By the second half of the act, the combination of Comins’s performance and Max Robinson’s performance as Polonius stole the show. Their witty banter was enhanced throughout the play by the ability to deliver lines in a Benedict vs. Beatrice sort of way—quick-paced and never missing a beat. The unexpected fun of Hamlet was more accessible than ever in a series of scenes that gave surprising edge to the lines of both characters. The graveyard and later duel scenes were also unforgettable with a smattering of well-placed jokes and intense action.
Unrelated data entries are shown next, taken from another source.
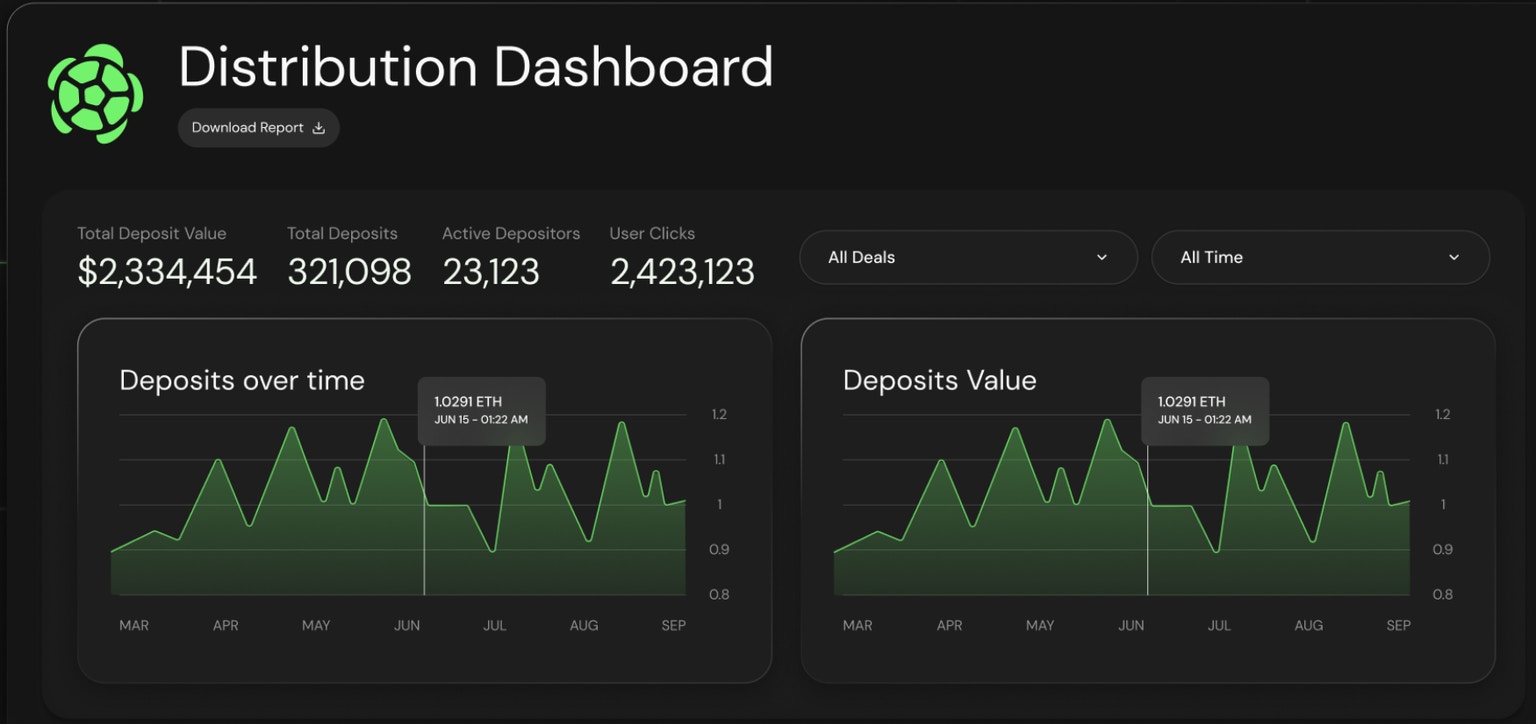
Task: Click the tooltip showing 1.0291 ETH on Deposits over time
Action: [481, 410]
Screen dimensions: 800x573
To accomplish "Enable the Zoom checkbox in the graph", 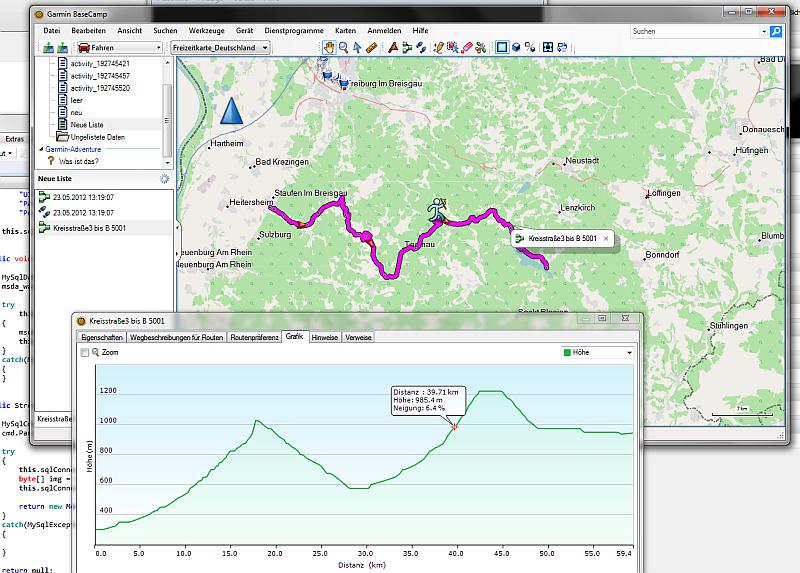I will click(x=85, y=353).
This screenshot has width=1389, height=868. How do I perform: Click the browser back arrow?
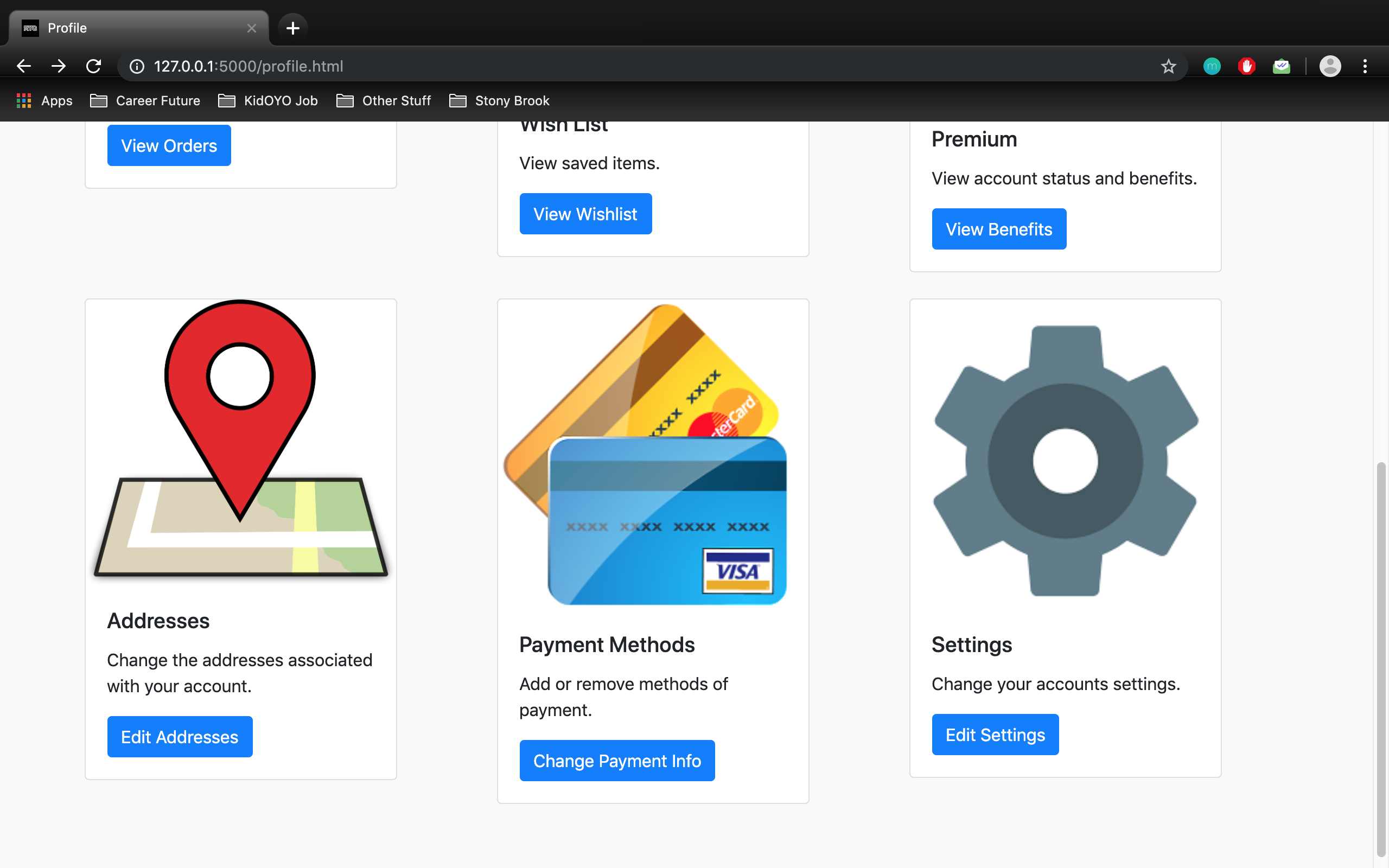[x=23, y=66]
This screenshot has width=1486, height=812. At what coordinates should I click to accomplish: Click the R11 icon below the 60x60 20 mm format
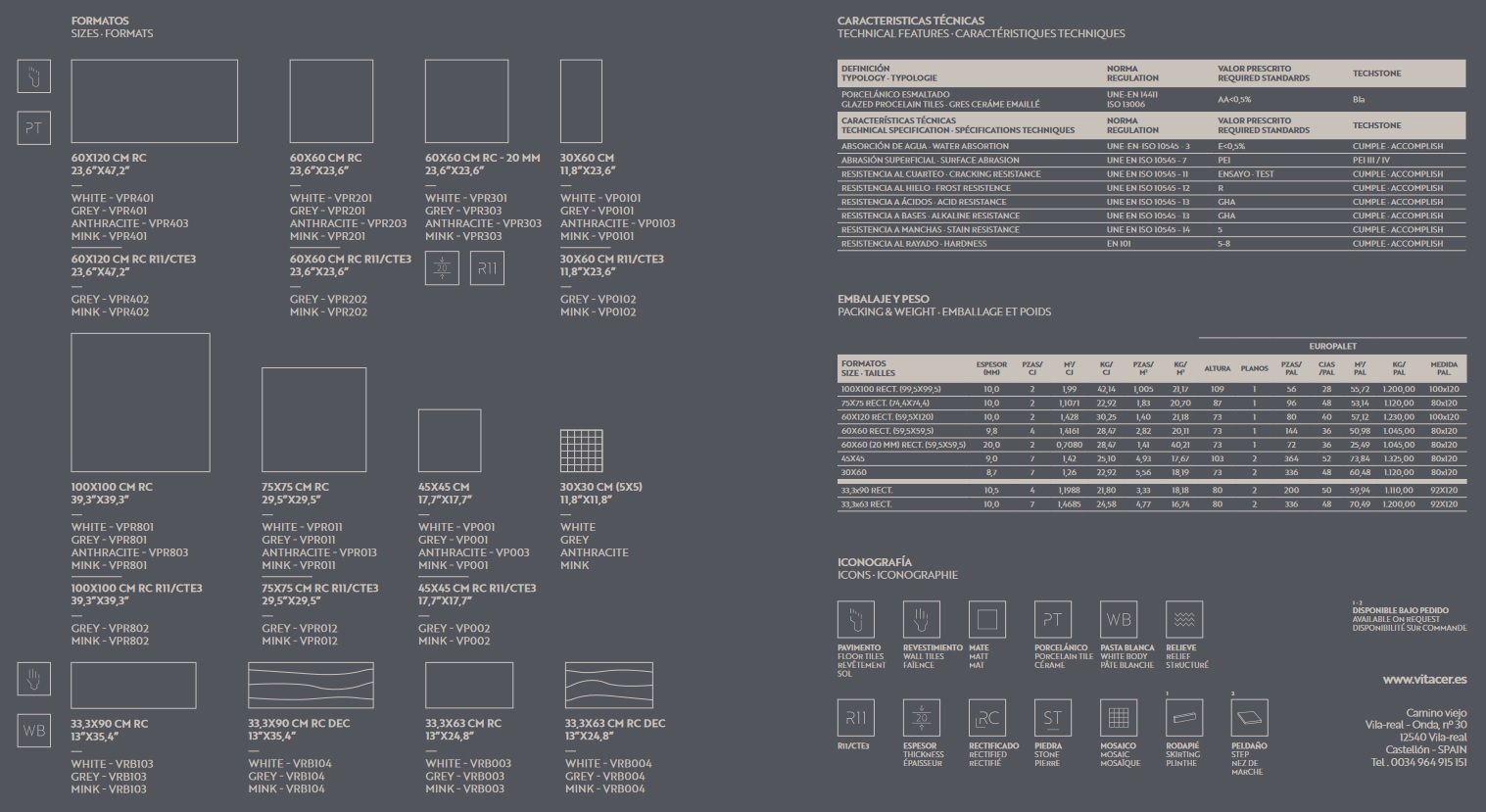pos(487,267)
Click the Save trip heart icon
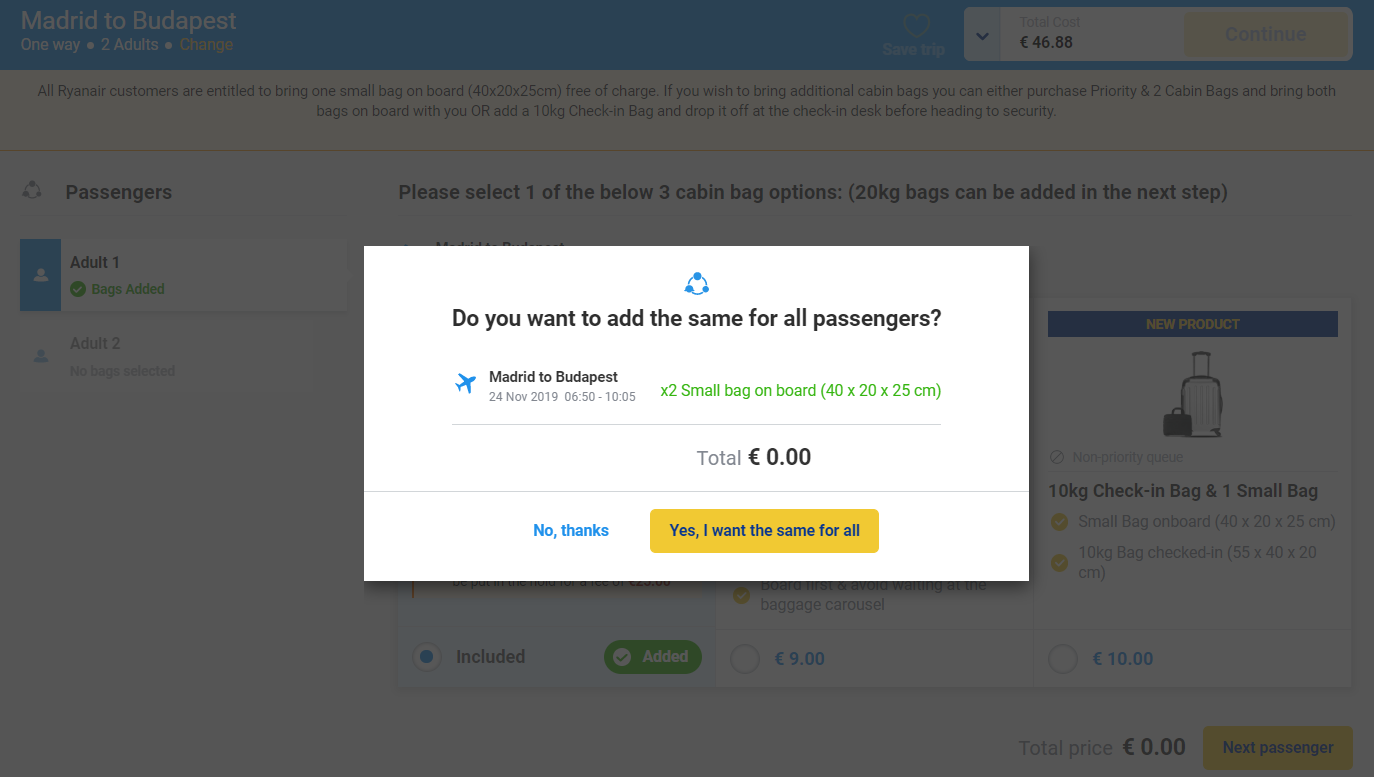Image resolution: width=1374 pixels, height=777 pixels. [916, 26]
But what was most surprising, perhaps, was the complete absence of a ghost in the anticipated ghost scene. Rather than supplying the audience with a spooky apparition of the King of Denmark, director Marco Baricelli chose to step out of theatrical convention and keep the apparition just that—a figment of light with no form or sense of being. His unique choice allowed the audience to focus on the emotionality of Hamlet rather than the absurdity of his chained, sheet-covered, or smoke-exuding ghost of a father. While listening to the King’s monologues over a booming speaker rather than watching them performed live was at least slightly distracting, it also pulled the viewers into Hamlet’s agony–the agony of a son who just learned that his mother had remarried his uncle, the very man responsible for the death of his beloved father.

The use of the light also opens room to interpret Hamlet’s psychological state. When the audience is faced with a physical ghost, there is little opportunity to assume that Hamlet has indeed lost his mind and created a self-divined scapegoat for his revenge. But the light alone begs the audience to ask: is his father really there or not? Despite the fact that Horatio and his accompanying watch guards claim to see the phantom, his mother Gertrude later denies the vision when Hamlet is visited again in her bedroom. So which story is it? Baricelli chooses to let the audience decide on their own rather than supply the answer for them.

Overall, the performance was one to remember. And though a tragedy, it was certainly the blood-pumping recharge that students might need in the late-semester slump.*

 

*Reviewer’s Note: For those who missed the productions from this summer’s festival, be sure to check out the following line-up for next year’s season. On the roster are such performances as Shakespeare’s King John, The Tempest, Love’s Labour’s Lost, and Richard II. Additionally you can find wonderful performances of the musicals Anything Goes and The Marvelous Wonderettes and the Tony Award–winning stage adaptation of Peter and the Starcatcher.